By skilful treatment the inhabitants of Southern China occasionally converted the thick root-stock of one of these tree-ferns, “_Dicksonia barometz_,” into a rough semblance of a quadruped, which quadruped, by a foregone conclusion, was supposed to be a lamb. They removed entirely the fronds that grew upward from the rhizome, excepting four, and these four they trimmed down until only about four inches of each stalk was left. The object thus shaped being turned upside down, the root-stock represented the body of the animal, and was supported by the four inverted stalks of the fronds, as upon four legs. If the specimen had an insufficient number of stalks growing from it to make the four legs, others were artificially and neatly affixed to it; ears were similarly provided, and, if necessary, the trunk was fitted with a head and neck made from another root-stock.

So far, well! The identification of the material of which these imitations of four-legged animals were fashioned as the rhizome and frond-stalks of a tree-fern is complete, and perfectly satisfactory. But, having given to these root-stocks of tree-ferns the full benefit of an acknowledgment of the economic uses that have been made of them in various ways and in different localities, and having frankly stated the still accepted theory of their connection with the myth of the “Vegetable Lamb of Scythia,” I have to express my very decided opinion that they and the “lambs” (?) made from them had no more to do with the origin of the fable of the “_Barometz_” than the artificial mermaids so cleverly made by the Japanese have had to do with the origin of the belief in fish-tailed human beings and divinities. In the first place, as we shall presently see, these manipulated ferns were not intended by those who fashioned them to resemble lambs at all. Secondly, if they had been intended to represent the lamb of the fable, they could have been, like the Japanese mermaids, only the outcome and illustration of the legend--not the objects which first gave rise to it. Neither the one nor the other of these counterfeit fabrications appears to have been ever common; and neither was certainly manufactured in sufficient numbers, nor distributed so abundantly and completely over the habitable globe, as to have laid the foundation of a myth which in the one case was universally believed,[24] and in the other attracted attention all over Europe and Western Asia, and also in Egypt. Very few of the Japanese artificial mermaids have been seen in this country, though they have been eagerly sought for, and the fern-“lambs” that have been brought to England may be counted on one’s fingers.[25]

[24] See the Chapter on “Mermaids” by the Author in ‘Sea Fables Explained,’ one of the Handbooks issued by the Authorities of the Great International Fisheries Exhibition of 1883. London. Clowes and Sons, Limited.

■ Data for processing:
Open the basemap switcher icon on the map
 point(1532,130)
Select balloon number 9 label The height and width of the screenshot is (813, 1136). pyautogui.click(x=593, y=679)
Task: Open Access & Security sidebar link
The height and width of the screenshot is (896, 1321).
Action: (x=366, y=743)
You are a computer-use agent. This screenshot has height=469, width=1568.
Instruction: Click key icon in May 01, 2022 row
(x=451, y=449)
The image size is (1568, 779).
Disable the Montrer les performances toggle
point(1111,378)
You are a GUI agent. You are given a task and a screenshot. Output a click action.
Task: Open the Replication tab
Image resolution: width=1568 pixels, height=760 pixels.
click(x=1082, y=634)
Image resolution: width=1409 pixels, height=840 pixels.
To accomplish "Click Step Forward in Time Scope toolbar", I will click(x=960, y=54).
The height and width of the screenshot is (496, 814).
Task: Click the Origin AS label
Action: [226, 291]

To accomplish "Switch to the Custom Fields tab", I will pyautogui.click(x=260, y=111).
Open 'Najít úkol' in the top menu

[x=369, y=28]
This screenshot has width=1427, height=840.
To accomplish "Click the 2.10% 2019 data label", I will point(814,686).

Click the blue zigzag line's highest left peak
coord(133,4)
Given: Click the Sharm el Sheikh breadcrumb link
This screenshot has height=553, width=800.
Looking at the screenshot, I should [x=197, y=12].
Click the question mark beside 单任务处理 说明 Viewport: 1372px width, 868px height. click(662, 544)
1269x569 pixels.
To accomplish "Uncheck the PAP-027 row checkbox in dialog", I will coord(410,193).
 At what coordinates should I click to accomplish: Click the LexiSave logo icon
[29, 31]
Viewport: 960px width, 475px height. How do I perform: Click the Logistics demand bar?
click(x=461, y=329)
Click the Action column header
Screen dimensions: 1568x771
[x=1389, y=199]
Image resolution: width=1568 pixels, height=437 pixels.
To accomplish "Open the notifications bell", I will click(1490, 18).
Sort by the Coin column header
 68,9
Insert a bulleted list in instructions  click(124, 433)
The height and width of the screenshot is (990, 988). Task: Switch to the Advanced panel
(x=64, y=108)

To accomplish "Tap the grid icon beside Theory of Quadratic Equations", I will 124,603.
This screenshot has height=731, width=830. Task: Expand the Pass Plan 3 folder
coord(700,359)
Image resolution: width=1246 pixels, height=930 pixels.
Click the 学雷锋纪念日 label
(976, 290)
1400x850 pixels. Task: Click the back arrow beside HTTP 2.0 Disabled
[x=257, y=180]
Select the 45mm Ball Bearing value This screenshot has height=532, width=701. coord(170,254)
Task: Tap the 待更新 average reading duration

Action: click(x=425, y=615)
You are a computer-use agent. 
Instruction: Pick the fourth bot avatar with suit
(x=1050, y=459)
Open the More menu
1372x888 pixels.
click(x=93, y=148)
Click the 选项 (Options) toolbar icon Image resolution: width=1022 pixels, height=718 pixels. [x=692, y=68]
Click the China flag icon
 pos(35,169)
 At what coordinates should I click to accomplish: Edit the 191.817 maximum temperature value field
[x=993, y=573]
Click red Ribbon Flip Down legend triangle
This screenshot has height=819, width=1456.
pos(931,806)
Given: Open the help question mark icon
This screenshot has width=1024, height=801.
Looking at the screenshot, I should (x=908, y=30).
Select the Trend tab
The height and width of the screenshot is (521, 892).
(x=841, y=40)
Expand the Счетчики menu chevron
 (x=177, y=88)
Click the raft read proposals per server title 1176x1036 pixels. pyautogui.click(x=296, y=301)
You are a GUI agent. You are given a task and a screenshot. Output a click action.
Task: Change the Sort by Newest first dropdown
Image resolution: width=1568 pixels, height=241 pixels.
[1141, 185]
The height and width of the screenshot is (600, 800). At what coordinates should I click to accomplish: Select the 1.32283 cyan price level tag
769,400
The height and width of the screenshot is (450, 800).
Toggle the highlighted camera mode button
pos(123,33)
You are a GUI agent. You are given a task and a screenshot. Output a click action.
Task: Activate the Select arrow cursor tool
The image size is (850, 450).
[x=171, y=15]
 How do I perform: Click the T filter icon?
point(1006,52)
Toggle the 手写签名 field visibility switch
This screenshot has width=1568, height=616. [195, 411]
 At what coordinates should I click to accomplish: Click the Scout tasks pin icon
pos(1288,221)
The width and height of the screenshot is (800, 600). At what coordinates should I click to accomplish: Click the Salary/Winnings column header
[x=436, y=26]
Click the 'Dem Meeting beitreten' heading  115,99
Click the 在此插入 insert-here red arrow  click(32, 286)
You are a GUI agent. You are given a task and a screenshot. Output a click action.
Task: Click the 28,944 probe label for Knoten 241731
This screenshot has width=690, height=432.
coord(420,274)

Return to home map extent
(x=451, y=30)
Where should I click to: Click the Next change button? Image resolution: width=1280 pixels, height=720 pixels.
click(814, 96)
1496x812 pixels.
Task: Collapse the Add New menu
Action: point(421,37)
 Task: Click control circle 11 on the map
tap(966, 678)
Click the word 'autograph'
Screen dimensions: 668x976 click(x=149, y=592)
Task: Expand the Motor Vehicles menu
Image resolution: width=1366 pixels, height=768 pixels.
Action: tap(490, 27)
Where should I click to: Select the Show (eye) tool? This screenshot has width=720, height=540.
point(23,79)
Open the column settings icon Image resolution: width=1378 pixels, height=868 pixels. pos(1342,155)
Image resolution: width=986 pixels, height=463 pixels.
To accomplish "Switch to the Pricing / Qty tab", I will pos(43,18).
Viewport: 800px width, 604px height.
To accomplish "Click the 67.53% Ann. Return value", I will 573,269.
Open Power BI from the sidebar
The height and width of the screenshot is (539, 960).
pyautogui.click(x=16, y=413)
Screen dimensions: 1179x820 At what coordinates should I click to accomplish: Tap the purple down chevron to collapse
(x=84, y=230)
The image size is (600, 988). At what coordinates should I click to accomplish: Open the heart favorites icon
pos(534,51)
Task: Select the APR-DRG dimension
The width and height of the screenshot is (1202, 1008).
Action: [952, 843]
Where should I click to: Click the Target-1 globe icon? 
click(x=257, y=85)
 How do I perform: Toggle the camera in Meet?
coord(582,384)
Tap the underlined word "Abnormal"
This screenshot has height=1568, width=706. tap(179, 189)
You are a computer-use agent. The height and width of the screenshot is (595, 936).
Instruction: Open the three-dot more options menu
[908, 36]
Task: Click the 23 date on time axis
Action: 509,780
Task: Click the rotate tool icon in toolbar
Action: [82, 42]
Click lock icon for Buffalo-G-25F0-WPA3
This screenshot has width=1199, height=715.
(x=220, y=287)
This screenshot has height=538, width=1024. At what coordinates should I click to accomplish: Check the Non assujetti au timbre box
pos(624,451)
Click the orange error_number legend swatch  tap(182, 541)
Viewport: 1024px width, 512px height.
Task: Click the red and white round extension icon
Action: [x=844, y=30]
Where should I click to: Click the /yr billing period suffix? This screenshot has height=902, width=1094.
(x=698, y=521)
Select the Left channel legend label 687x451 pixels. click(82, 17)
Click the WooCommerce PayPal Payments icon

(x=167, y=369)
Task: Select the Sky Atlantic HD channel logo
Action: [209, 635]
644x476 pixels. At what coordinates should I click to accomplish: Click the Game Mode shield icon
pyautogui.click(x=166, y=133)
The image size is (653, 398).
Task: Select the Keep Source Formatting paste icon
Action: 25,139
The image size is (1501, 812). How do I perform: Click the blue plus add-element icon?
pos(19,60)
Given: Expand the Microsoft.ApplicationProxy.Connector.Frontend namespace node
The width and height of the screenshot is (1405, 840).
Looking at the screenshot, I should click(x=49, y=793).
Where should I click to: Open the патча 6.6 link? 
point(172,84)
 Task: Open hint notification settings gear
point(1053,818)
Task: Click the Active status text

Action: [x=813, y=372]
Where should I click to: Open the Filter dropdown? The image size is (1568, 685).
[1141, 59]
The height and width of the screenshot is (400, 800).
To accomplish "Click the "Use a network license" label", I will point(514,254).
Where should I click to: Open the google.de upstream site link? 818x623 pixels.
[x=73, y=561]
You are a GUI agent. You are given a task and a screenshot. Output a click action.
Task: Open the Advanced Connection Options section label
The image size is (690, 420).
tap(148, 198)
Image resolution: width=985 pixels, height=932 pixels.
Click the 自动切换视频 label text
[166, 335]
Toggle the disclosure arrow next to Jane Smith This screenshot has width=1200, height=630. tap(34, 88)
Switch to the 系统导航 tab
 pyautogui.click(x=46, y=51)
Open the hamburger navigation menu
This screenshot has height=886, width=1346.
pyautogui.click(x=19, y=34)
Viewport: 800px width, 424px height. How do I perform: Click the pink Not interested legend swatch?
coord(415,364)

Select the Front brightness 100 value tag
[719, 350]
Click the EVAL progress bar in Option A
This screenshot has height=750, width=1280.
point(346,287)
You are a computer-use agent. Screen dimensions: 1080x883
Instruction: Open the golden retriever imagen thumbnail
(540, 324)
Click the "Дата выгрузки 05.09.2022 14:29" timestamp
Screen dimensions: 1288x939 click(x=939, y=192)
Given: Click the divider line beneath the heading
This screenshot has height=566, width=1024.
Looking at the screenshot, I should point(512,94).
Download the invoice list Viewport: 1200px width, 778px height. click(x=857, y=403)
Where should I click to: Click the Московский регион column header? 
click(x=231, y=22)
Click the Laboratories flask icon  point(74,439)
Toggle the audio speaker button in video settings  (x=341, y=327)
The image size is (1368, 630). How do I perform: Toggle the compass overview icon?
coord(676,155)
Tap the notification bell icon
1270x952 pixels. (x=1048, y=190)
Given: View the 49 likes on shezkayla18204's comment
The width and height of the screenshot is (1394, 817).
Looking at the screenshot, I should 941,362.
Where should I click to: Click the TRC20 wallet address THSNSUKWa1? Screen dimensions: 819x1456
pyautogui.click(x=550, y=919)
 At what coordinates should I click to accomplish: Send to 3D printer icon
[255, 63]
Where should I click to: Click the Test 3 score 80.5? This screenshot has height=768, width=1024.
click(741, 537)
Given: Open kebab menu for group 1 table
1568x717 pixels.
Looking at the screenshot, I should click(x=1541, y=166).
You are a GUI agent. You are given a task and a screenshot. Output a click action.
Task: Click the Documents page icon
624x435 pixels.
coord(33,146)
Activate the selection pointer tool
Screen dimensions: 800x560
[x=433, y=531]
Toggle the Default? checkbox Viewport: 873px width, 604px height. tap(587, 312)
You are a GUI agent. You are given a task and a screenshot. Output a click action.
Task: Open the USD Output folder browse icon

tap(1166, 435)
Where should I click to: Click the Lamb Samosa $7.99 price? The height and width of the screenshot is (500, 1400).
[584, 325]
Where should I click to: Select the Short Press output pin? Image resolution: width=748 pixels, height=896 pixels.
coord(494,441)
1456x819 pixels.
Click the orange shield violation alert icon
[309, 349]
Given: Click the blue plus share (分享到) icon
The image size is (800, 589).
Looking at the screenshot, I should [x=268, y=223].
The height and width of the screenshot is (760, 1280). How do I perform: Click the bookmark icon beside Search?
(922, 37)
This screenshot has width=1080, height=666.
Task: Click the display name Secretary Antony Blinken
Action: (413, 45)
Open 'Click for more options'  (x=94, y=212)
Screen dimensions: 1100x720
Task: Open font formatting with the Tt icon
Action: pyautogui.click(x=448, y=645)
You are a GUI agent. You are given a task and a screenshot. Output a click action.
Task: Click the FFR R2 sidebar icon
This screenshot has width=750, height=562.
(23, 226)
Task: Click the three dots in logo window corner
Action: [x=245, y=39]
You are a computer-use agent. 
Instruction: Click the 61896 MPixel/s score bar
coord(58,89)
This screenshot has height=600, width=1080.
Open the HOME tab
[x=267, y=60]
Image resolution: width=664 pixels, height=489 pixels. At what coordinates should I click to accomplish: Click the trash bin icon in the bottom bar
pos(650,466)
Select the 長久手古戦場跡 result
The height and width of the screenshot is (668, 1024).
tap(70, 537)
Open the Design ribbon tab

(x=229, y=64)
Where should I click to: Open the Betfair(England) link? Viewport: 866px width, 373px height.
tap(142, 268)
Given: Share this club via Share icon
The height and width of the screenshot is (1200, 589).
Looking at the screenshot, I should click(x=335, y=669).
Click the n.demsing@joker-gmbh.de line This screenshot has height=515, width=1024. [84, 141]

■ Written instruction 1:
Reproduce the passage on the fern lambs from "By skilful treatment" up to and including "from another root-stock.".
■ Written instruction 2:
Output the rows from the line with "Click the question" up to and including the line with "Click the raft" as a Markdown table with the columns Number and Row line. Leave out blank lines.
The rows are unrelated to the passage on the fern lambs.

■ Written solution 1:
By skilful treatment the inhabitants of Southern China occasionally converted the thick root-stock of one of these tree-ferns, “_Dicksonia barometz_,” into a rough semblance of a quadruped, which quadruped, by a foregone conclusion, was supposed to be a lamb. They removed entirely the fronds that grew upward from the rhizome, excepting four, and these four they trimmed down until only about four inches of each stalk was left. The object thus shaped being turned upside down, the root-stock represented the body of the animal, and was supported by the four inverted stalks of the fronds, as upon four legs. If the specimen had an insufficient number of stalks growing from it to make the four legs, others were artificially and neatly affixed to it; ears were similarly provided, and, if necessary, the trunk was fitted with a head and neck made from another root-stock.

■ Written solution 2:
| Number | Row line |
|---|---|
| 1 | Click the question mark beside 单任务处理 说明 Viewport: 1372px width, 868px height. click(662, 544) |
| 2 | 1269x569 pixels. |
| 3 | To accomplish "Uncheck the PAP-027 row checkbox in dialog", I will coord(410,193). |
| 4 |  At what coordinates should I click to accomplish: Click the LexiSave logo icon |
| 5 | [29, 31] |
| 6 | Viewport: 960px width, 475px height. How do I perform: Click the Logistics demand bar? |
| 7 | click(x=461, y=329) |
| 8 | Click the Action column header |
| 9 | Screen dimensions: 1568x771 |
| 10 | [x=1389, y=199] |
| 11 | Image resolution: width=1568 pixels, height=437 pixels. |
| 12 | To accomplish "Open the notifications bell", I will click(1490, 18). |
| 13 | Sort by the Coin column header |
| 14 |  68,9 |
| 15 | Insert a bulleted list in instructions  click(124, 433) |
| 16 | The height and width of the screenshot is (990, 988). Task: Switch to the Advanced panel |
| 17 | (x=64, y=108) |
| 18 | To accomplish "Tap the grid icon beside Theory of Quadratic Equations", I will 124,603. |
| 19 | This screenshot has height=731, width=830. Task: Expand the Pass Plan 3 folder |
| 20 | coord(700,359) |
| 21 | Image resolution: width=1246 pixels, height=930 pixels. |
| 22 | Click the 学雷锋纪念日 label |
| 23 | (976, 290) |
| 24 | 1400x850 pixels. Task: Click the back arrow beside HTTP 2.0 Disabled |
| 25 | [x=257, y=180] |
| 26 | Select the 45mm Ball Bearing value This screenshot has height=532, width=701. coord(170,254) |
| 27 | Task: Tap the 待更新 average reading duration |
| 28 | Action: click(x=425, y=615) |
| 29 | You are a computer-use agent.  |
| 30 | Instruction: Pick the fourth bot avatar with suit |
| 31 | (x=1050, y=459) |
| 32 | Open the More menu |
| 33 | 1372x888 pixels. |
| 34 | click(x=93, y=148) |
| 35 | Click the 选项 (Options) toolbar icon Image resolution: width=1022 pixels, height=718 pixels. [x=692, y=68] |
| 36 | Click the China flag icon |
| 37 |  pos(35,169) |
| 38 |  At what coordinates should I click to accomplish: Edit the 191.817 maximum temperature value field |
| 39 | [x=993, y=573] |
| 40 | Click red Ribbon Flip Down legend triangle |
| 41 | This screenshot has height=819, width=1456. |
| 42 | pos(931,806) |
| 43 | Given: Open the help question mark icon |
| 44 | This screenshot has width=1024, height=801. |
| 45 | Looking at the screenshot, I should (x=908, y=30). |
| 46 | Select the Trend tab |
| 47 | The height and width of the screenshot is (521, 892). |
| 48 | (x=841, y=40) |
| 49 | Expand the Счетчики menu chevron |
| 50 |  (x=177, y=88) |
| 51 | Click the raft read proposals per server title 1176x1036 pixels. pyautogui.click(x=296, y=301) |